There are three types of initiatives in the book:
 

  1. The first type of initiatives tried to instill an entrepreneurial mindset and inspire the students to entrepreneurial thinking through teamwork. The result is often a pitch or presentation of how the students have solved a challenge. These initiatives are often mandatory and provided for instance in the beginning of a semester to a large group of students at the same time. 

  2. In the second group of initiatives, the intended result is to contribute to the third mission of the university by preparing students for a career as entrepreneurs. These initiatives are usually extra-curricular and the students are working on developing an actual venture. 

  3. The third group of initiatives are based on collaborations between universities and have a regional or societal goal for their activities. 


Even though the initiatives have different goals, different students and different contexts, the pedagogical approaches are more or less the same in all initiatives. The emphasis is often on teaching the students tools such as design thinking or lean start-up through experiential learning where students work on a project in groups with mentoring and attend lectures for learning the tools they need during their project.

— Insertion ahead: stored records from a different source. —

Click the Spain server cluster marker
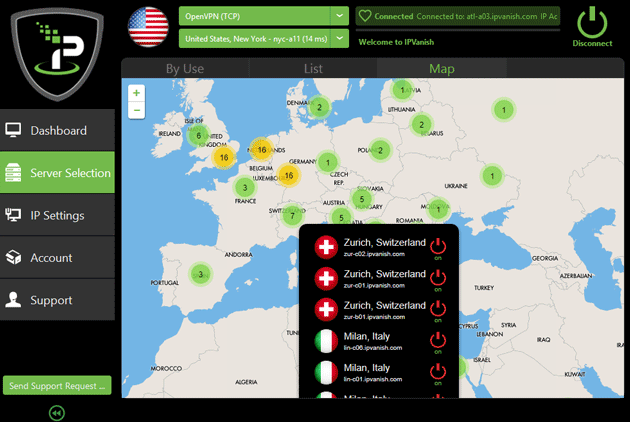This screenshot has width=630, height=422. click(201, 274)

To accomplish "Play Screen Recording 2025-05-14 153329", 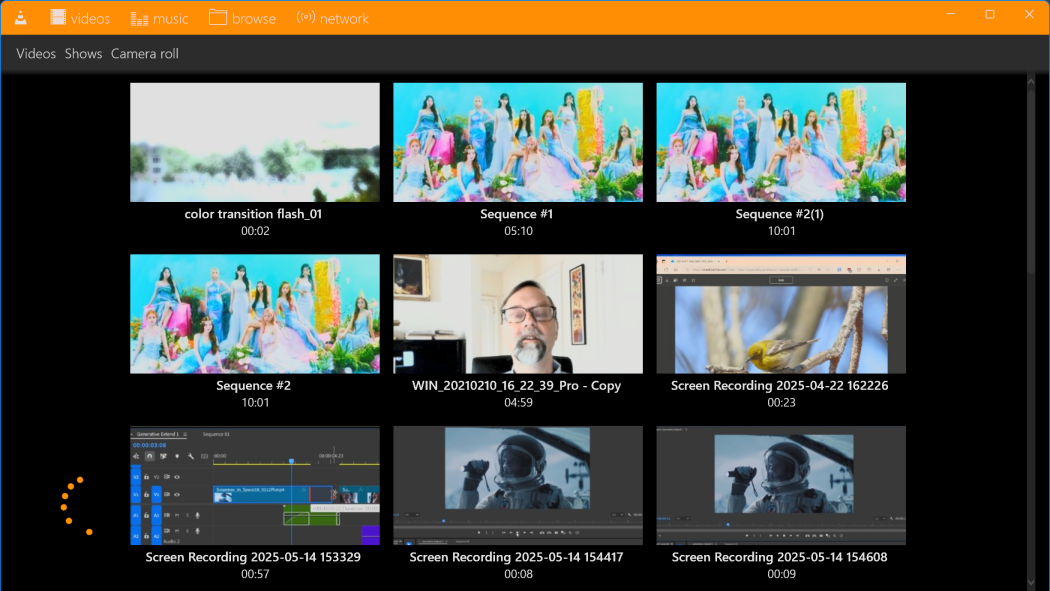I will pyautogui.click(x=254, y=485).
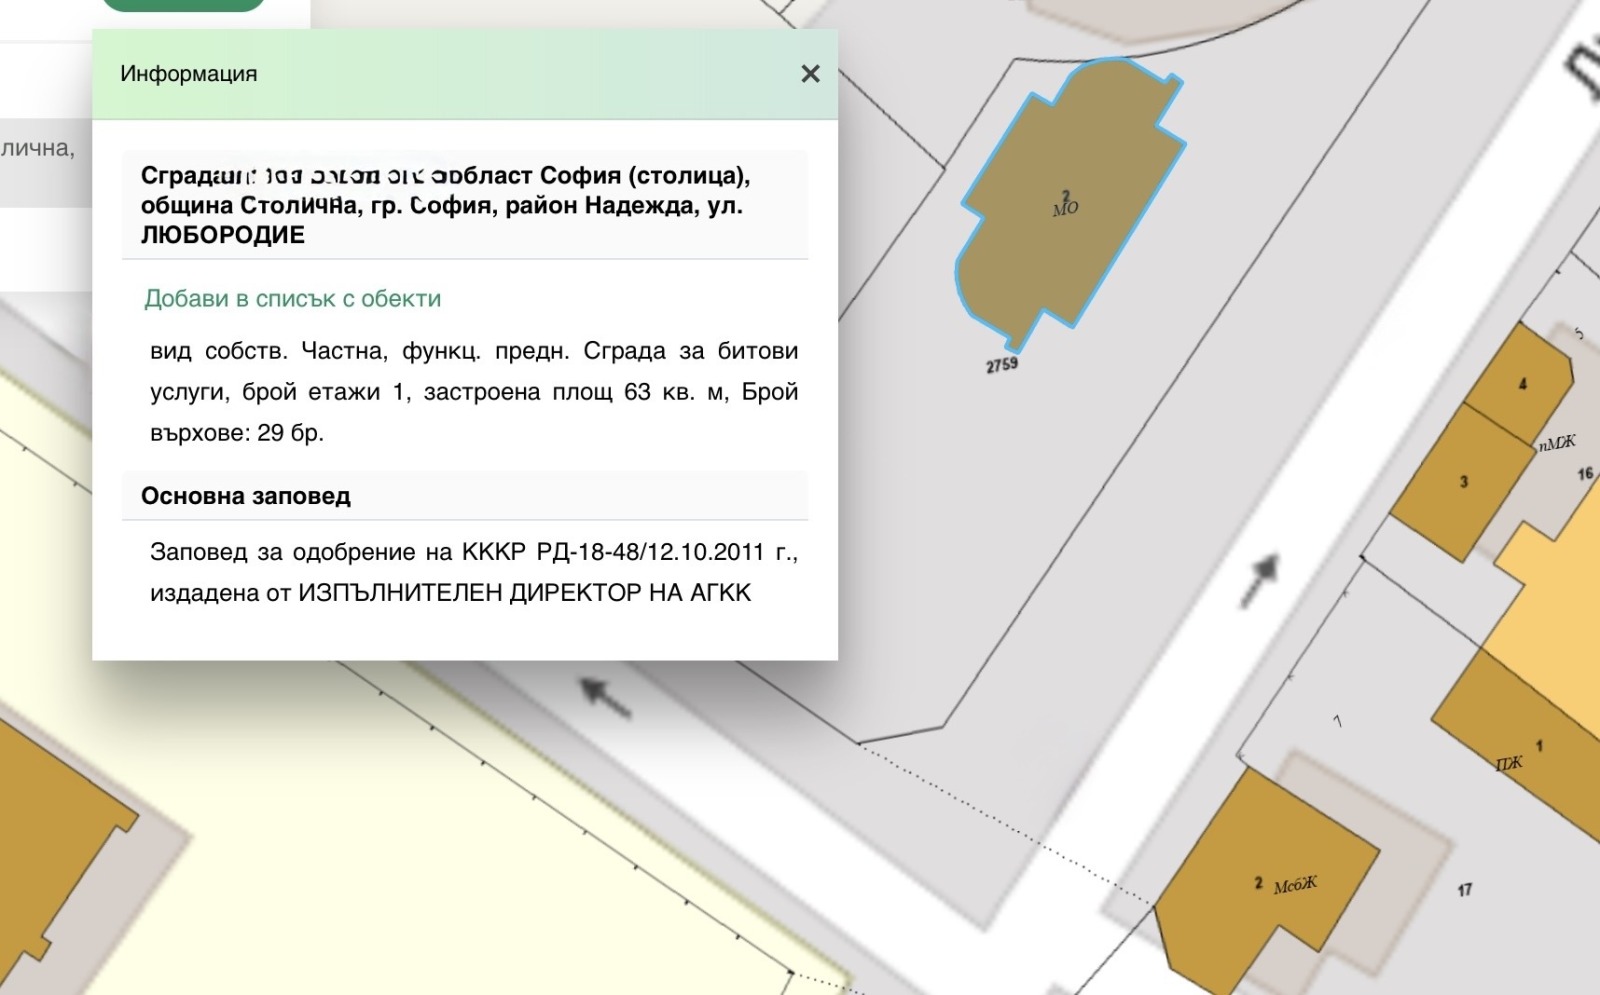1600x995 pixels.
Task: Close the Информация popup
Action: click(x=810, y=74)
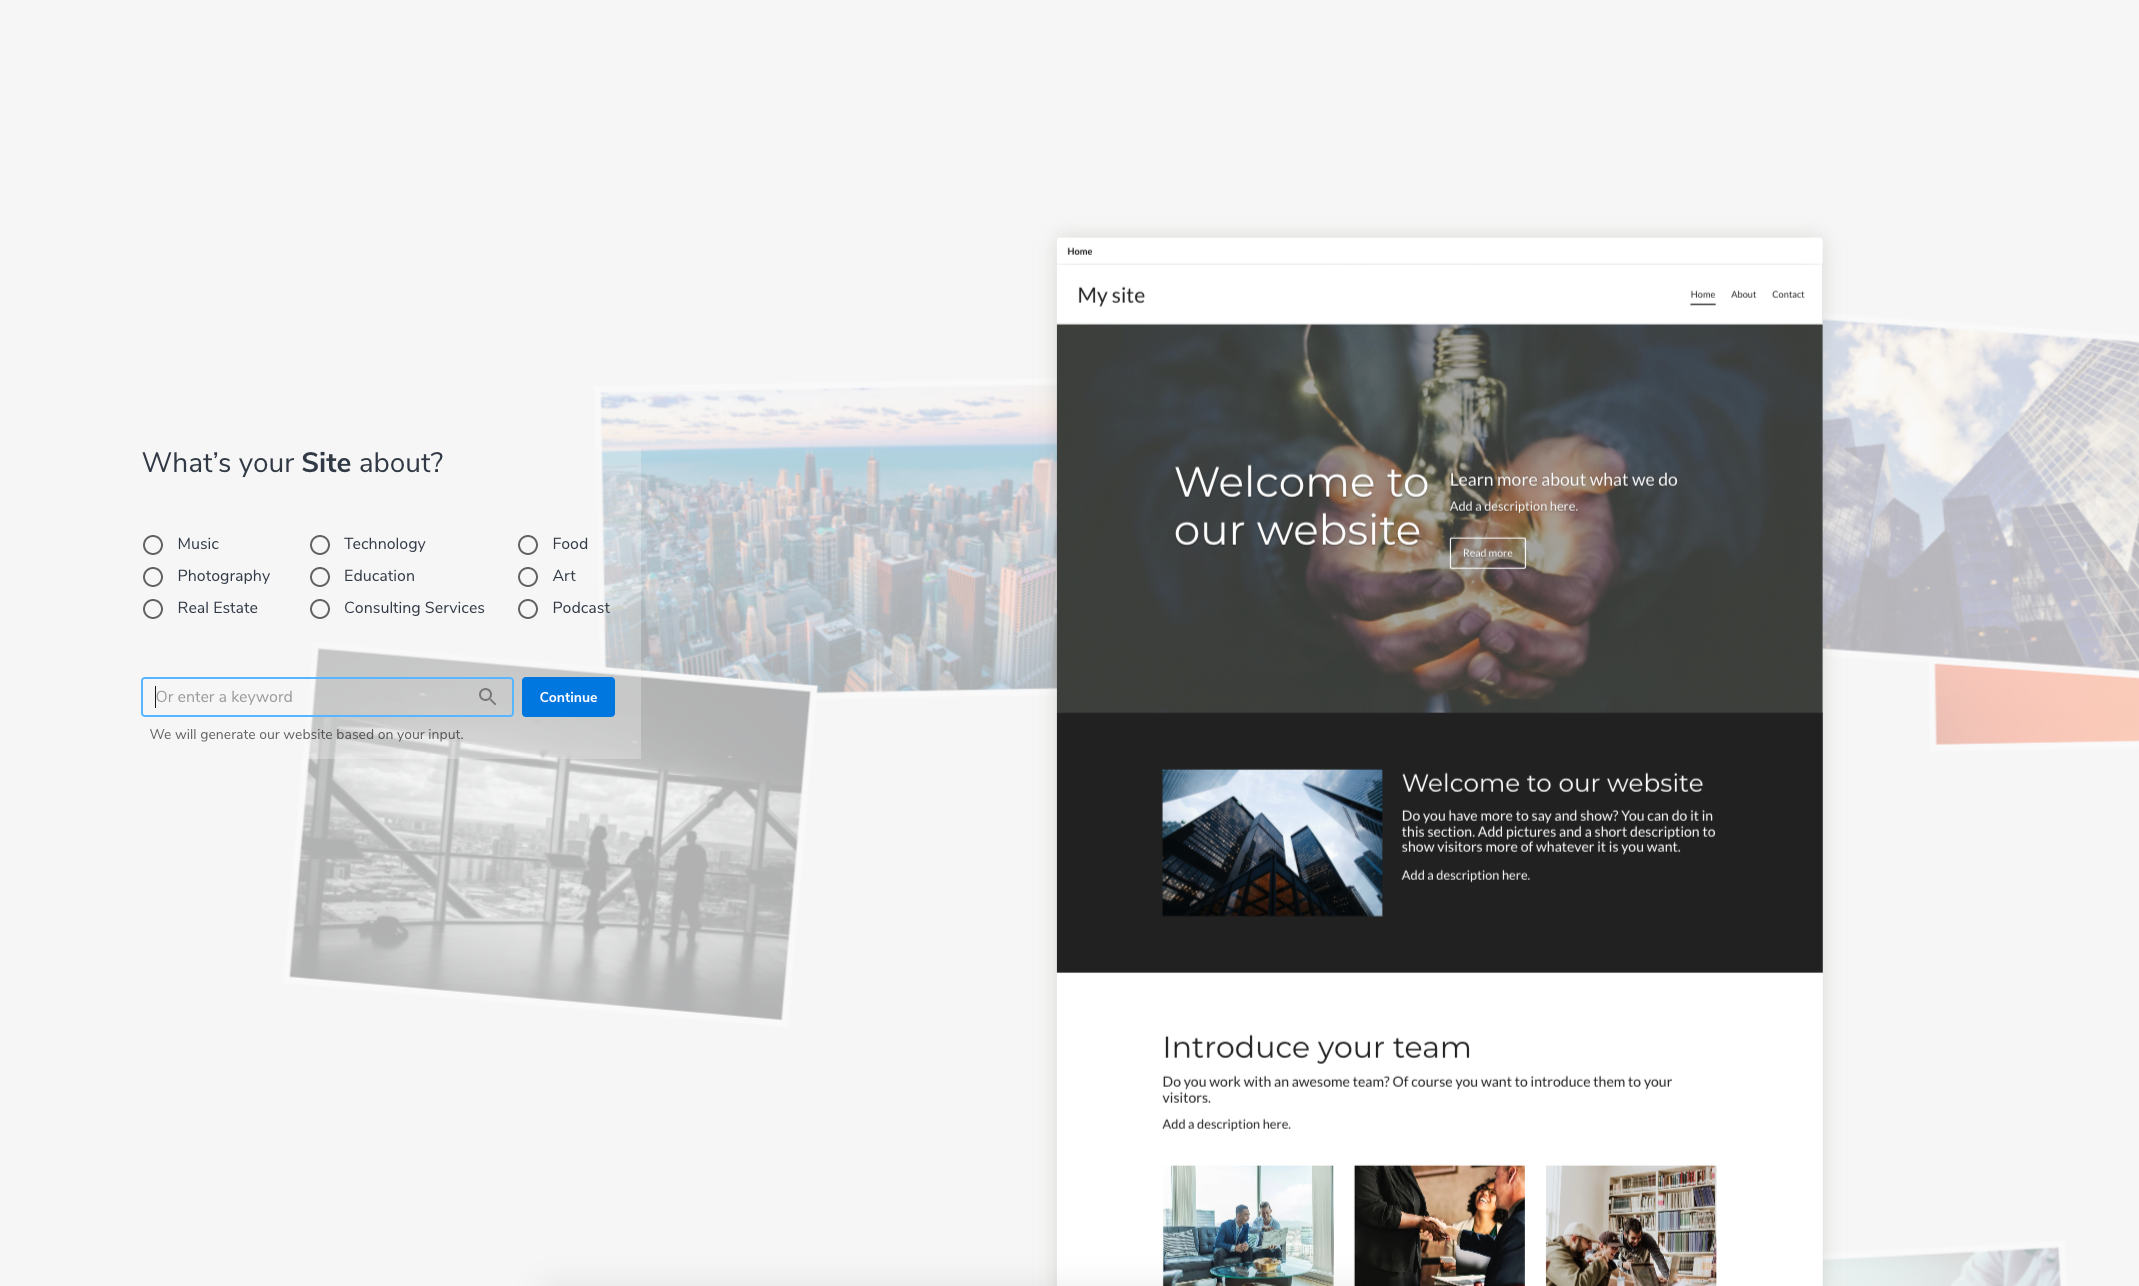Select the Consulting Services radio button
Image resolution: width=2139 pixels, height=1286 pixels.
click(x=321, y=608)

A promising development in some of the Universities is that in addition to providing an initial awareness of entrepreneurship to the students, these initiatives are used for trying out new exercises that are later implemented in courses and for training junior faculty in entrepreneurship teaching. In order for these initiatives not to become just a fun add-on event during education, we suggest that future developments of such initiatives should move in the direction of increased contextualization in order for entrepreneurship to become an integrated part of the curriculum of the study programs. 


In the book you can read about the following initiatives:
 

WOFIE (Aalborg University, Denmark), The Innovation Camp (NTNU, Norway), SEMIS (TBS Business School, Toulouse, France), LISS (Leeds University, UK), SommarMatchen (Linköping University, Sweden), Entrepreneurship for Research Professionals (Turku University, Finland), VentureLab Weekend (University of Groningen, the Netherlands), PIE 17-088 (University of Malaga, Spain), Pursuing Entrepreneurship (Aarhus University, Denmark), 5UCV-E2 (Universitat Jaume I, Valencia, Spain) and ComoNExT iStart Academy (Università Cattolica del Sacro Cuore, Milan, Italy).